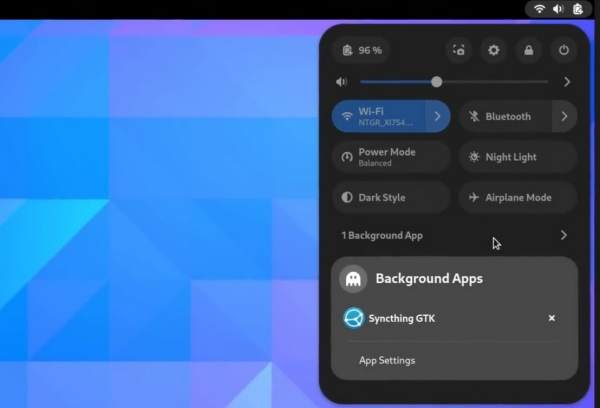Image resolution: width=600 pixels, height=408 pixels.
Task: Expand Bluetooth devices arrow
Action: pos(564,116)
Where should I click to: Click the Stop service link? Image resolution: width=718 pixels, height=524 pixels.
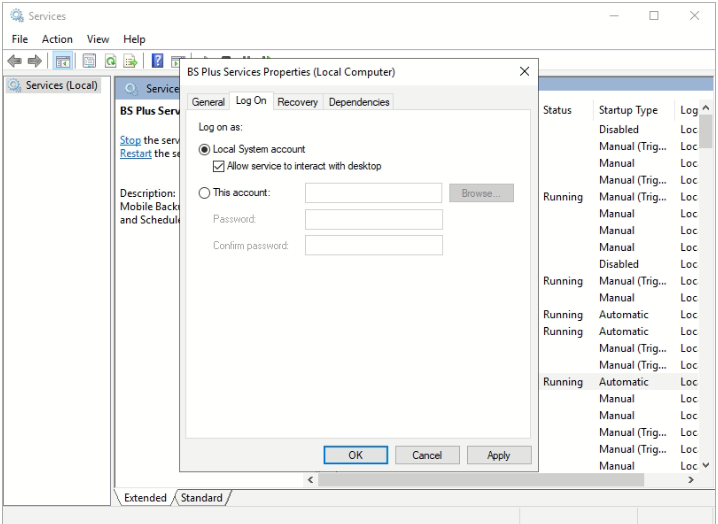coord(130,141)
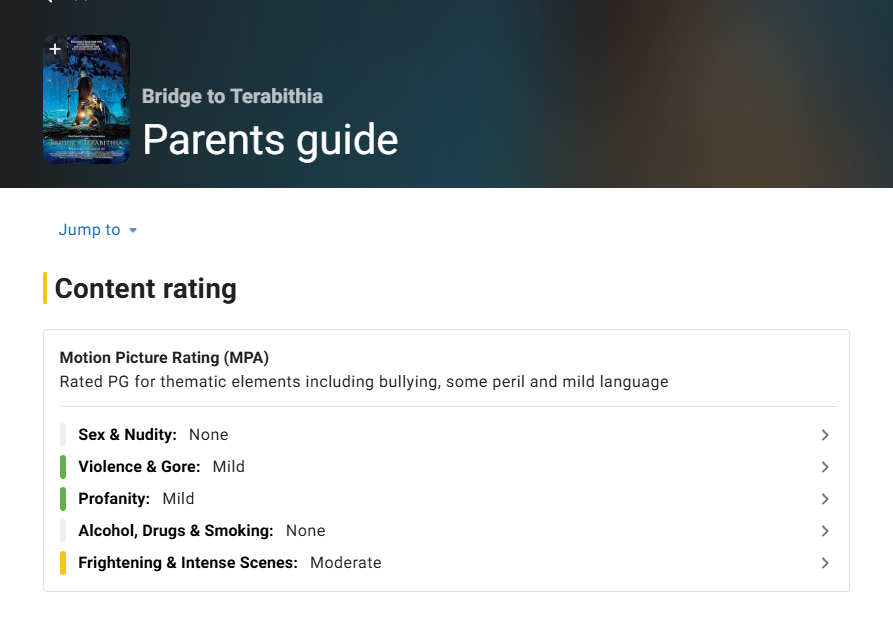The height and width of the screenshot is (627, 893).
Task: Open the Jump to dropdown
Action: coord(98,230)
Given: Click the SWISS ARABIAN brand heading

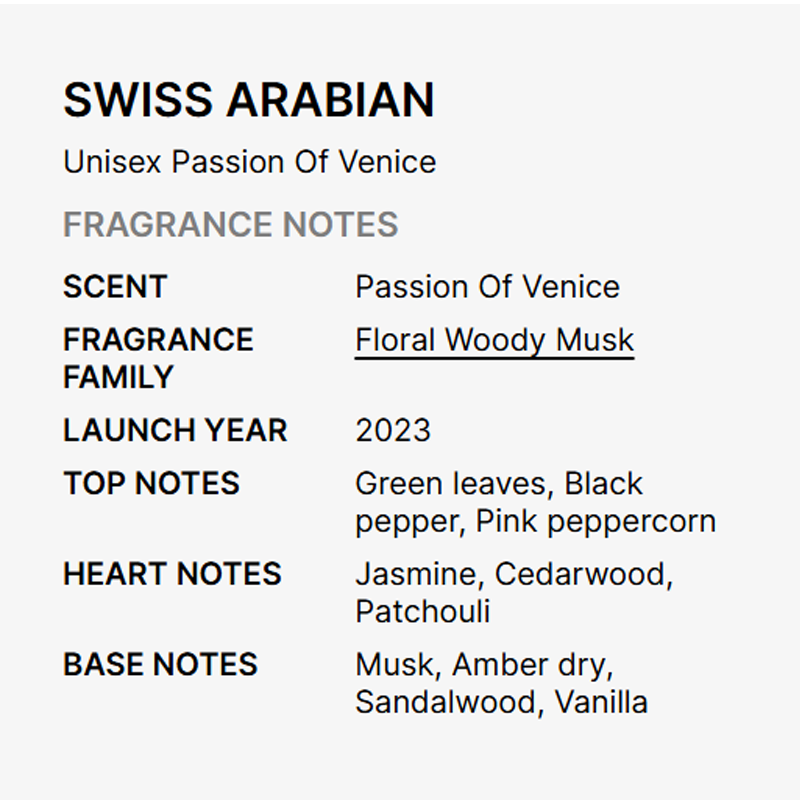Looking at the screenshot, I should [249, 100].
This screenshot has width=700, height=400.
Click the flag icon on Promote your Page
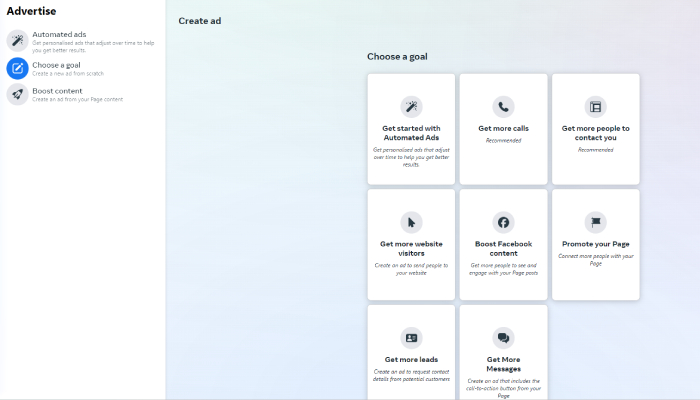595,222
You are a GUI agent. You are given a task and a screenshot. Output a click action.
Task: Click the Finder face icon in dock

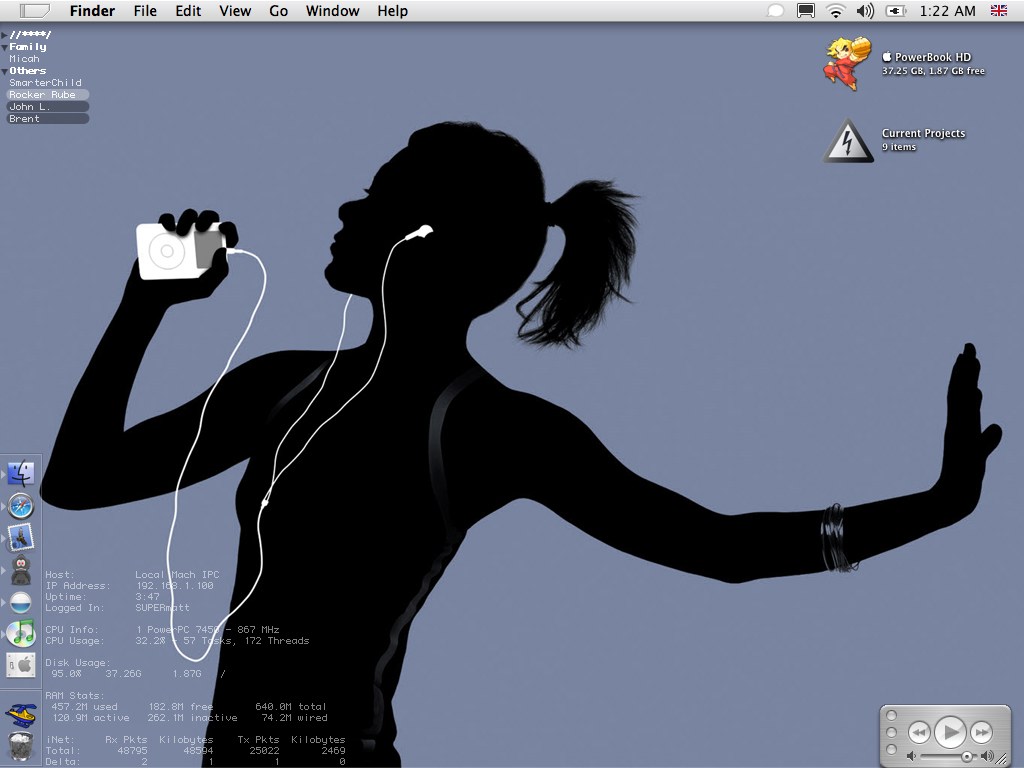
...
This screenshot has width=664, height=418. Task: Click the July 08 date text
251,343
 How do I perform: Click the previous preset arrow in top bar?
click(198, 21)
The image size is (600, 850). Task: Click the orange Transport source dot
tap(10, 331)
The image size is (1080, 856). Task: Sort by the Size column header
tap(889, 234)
* * *
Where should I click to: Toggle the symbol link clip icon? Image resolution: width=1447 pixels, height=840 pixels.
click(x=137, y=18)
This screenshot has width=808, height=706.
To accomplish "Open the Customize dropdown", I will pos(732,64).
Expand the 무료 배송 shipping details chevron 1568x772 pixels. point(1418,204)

[ASSIGNMENT] In the entries above, every line from the line with "Given: Click the SWISS ARABIAN brand heading" to the line with "Task: Click the Finder face icon in dock" is to be printed exactly, with both ends included and pictures excluded.

[EXERCISE SOLUTION]
Given: Click the SWISS ARABIAN brand heading

Looking at the screenshot, I should [249, 100].
This screenshot has width=700, height=400.
Click the flag icon on Promote your Page
595,222
You are a GUI agent. You are given a task and a screenshot. Output a click action.
Task: Click the Finder face icon in dock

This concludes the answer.